When you check out music streaming services, they all try to lure you by saying how many “songs” they have. Apple Music has more than 30 million songs, Spotify has about the same number, and Deezer claims to have 40 million.

But streaming video services (those with a fixed monthly fee for unlimited streaming, such as Netflix and Amazon Prime Video) are nowhere near as proud of citing the size of their collections. Amazon claims that they have 15,000 films and TV episodes available to stream as part of Amazon Prime Video, but, when the service launched in the U.K., I examined what was available, and found that there were only 2,269 movies and 938 TV series. Amazon counts each episode of a TV series as one of their 15,000 titles. According to FlixList, Netflix has just over 15,000 titles as well, counting the same way Amazon does; they currently have 2,680 movies.

Sure, music streaming services count songs, not albums—similar to the way Amazon and Netflix count TV series—but if you assume an average of ten songs per album, that’s still three million albums compared to fewer than three thousand movies.

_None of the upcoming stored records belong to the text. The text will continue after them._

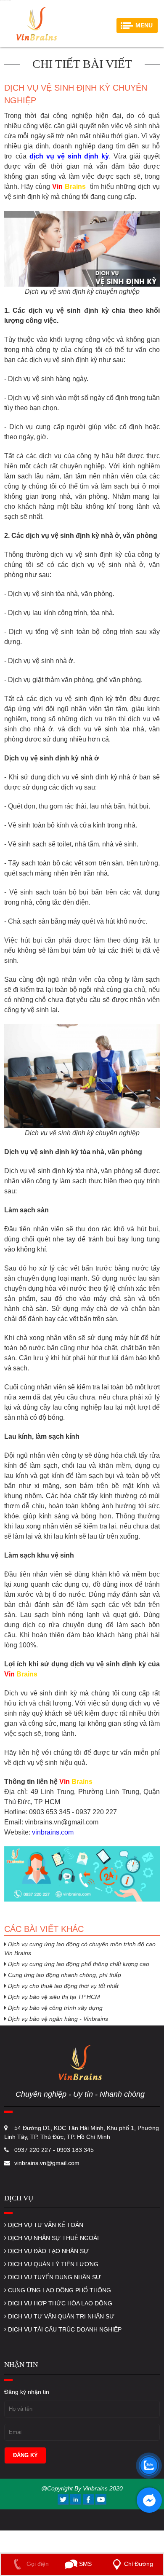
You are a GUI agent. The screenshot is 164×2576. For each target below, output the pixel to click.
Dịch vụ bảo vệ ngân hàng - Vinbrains (57, 2018)
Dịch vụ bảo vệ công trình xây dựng (54, 2007)
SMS (84, 2563)
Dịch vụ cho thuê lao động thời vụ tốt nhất (62, 1985)
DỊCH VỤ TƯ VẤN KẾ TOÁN (44, 2224)
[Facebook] (89, 2499)
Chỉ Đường (138, 2563)
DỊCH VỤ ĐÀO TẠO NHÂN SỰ (47, 2251)
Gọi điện (37, 2563)
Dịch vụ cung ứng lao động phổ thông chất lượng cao (77, 1964)
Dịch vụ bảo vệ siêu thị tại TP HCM (53, 1996)
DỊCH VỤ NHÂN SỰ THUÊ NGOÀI (52, 2238)
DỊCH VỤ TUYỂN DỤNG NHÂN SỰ (53, 2277)
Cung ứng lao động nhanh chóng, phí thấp (63, 1975)
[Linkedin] (76, 2499)
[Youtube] (100, 2499)
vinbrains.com (53, 1832)
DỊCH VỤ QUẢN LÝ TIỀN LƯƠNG (52, 2264)
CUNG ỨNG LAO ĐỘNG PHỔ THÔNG (58, 2290)
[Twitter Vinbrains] (64, 2499)
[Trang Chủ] (35, 22)
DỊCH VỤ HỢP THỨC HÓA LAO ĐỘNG (59, 2303)
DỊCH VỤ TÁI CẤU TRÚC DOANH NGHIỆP (64, 2329)
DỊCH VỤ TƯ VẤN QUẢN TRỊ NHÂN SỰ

What if Apple gets into the game with a subscription streaming video service? Would they have any more titles available for a subscription service? Most likely not.


The big difference between the two types of streaming is licensing. While it’s easy for a large or small record label to release an album to stream on Apple Music or Spotify, movie releases obey a logic that is only understood by Hollywood’s creative accountants. Movies and TV shows are released in a Byzantine way to benefit from “windowing,” which allows the producers to exploit their work as efficiently as possible. Each step of the release schedule has very different returns, and is calculated to make the most profit possible.

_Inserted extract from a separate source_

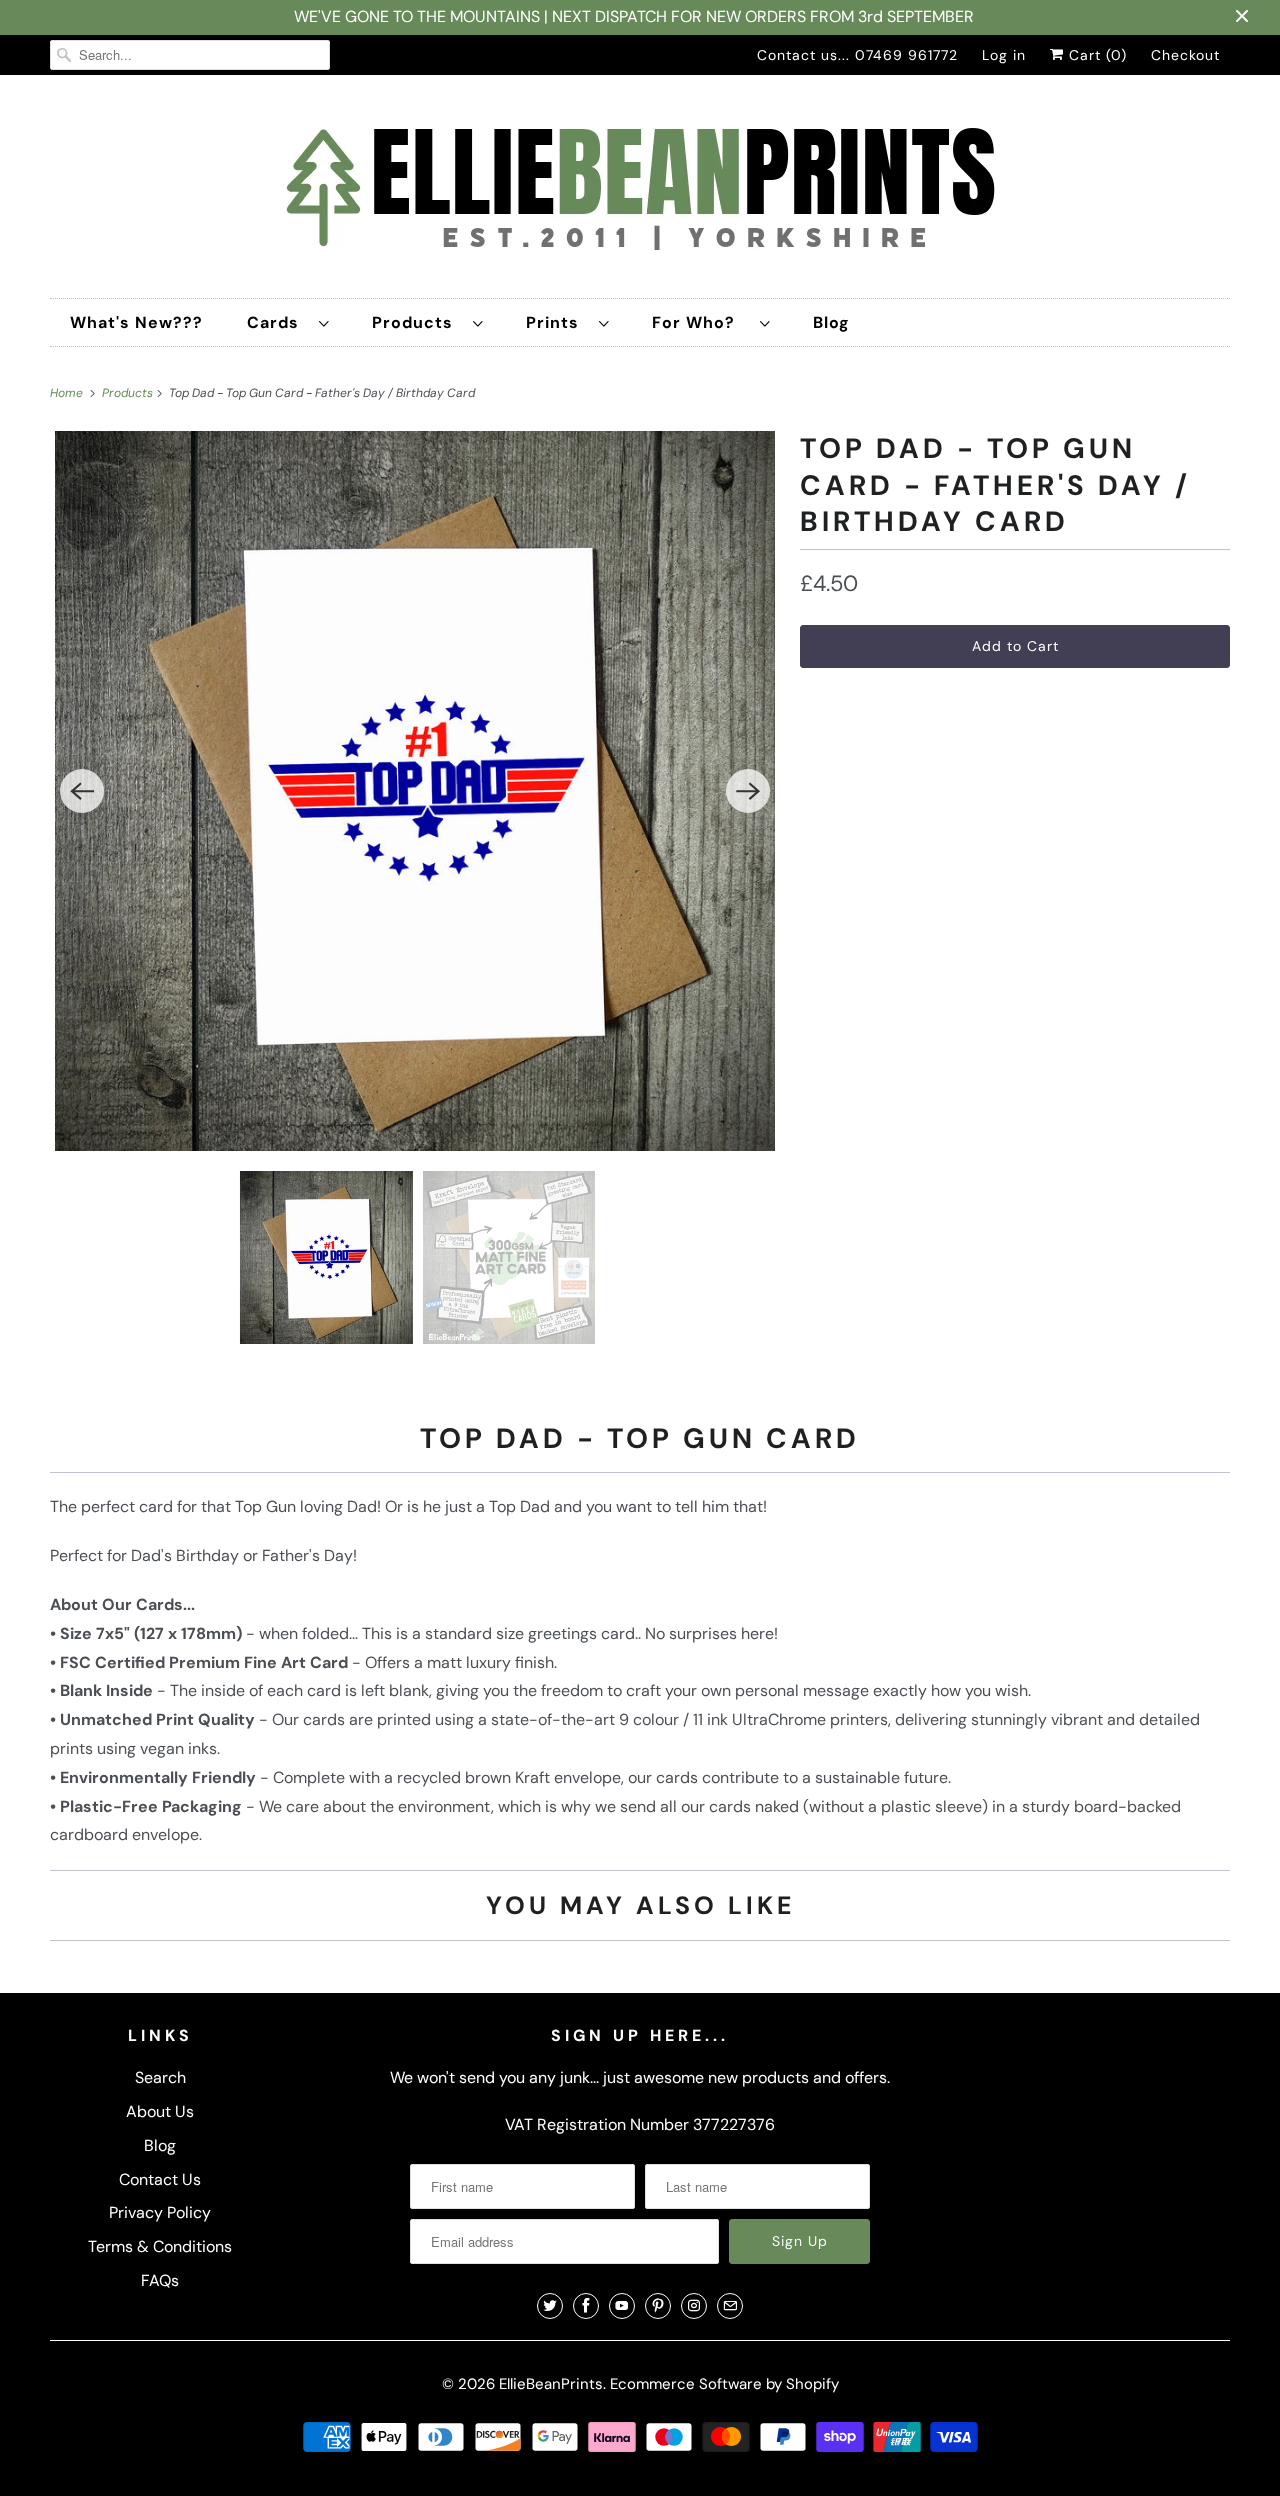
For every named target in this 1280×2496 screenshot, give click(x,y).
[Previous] (82, 791)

With a record album, the release schedule is generally:

  • Release to CD, download, and streaming, at the same time.

There are some exceptions, but not many. Not all artists stream their music, and some labels won’t play the streaming game ate all (such as the jazz/classical label ECM, or the classical label Hyperion). And an artist can choose to sell an album on CD and by download, and not clear it for streaming right away, as Taylor Swift has done recently. But with most music, the release schedule is all at once, though, with some albums, not every track is available to stream right away.

Movie windowing, on the other hand, generally follows a much more complex schedule, which is partly based on the history of movie distribution.

  • Theatrical release, which lasts up to around four months.
  • DVD and Blu-Ray release, as well as VOD (video-on-demand) release; these are exclusive for a few months, sometimes longer.
  • Pay TV availability, starting around six months after release, and lasting potentially for several years.
  • Free-to-air TV.
  • SVOD (subscription video-on-demand), or all-you-can-watch streaming.

This windowing schedule is different for movies that are straight-to-Netflix, or movies and TV series produced by Netflix, Amazon, Hulu, and other services. In addition, after a while, movies and TV shows are pulled from streaming services, in order to (hopefully) continue to sell DVDs and Blu-Rays (though many of these get discounted as time goes on). That’s why a movie you added to your watchlist last month may be gone when you finally get around to it.

Windowing can be even more complex, as there have recently been films released on Netflix before or simultaneous with theatrical release, so this system is undergoing changes. But it will be a long time before you can stream any movie you want. The amount of money involved in a film is several orders of magnitude higher than that required to make an album, and Hollywood accountants are going to make sure they optimize their returns at every step.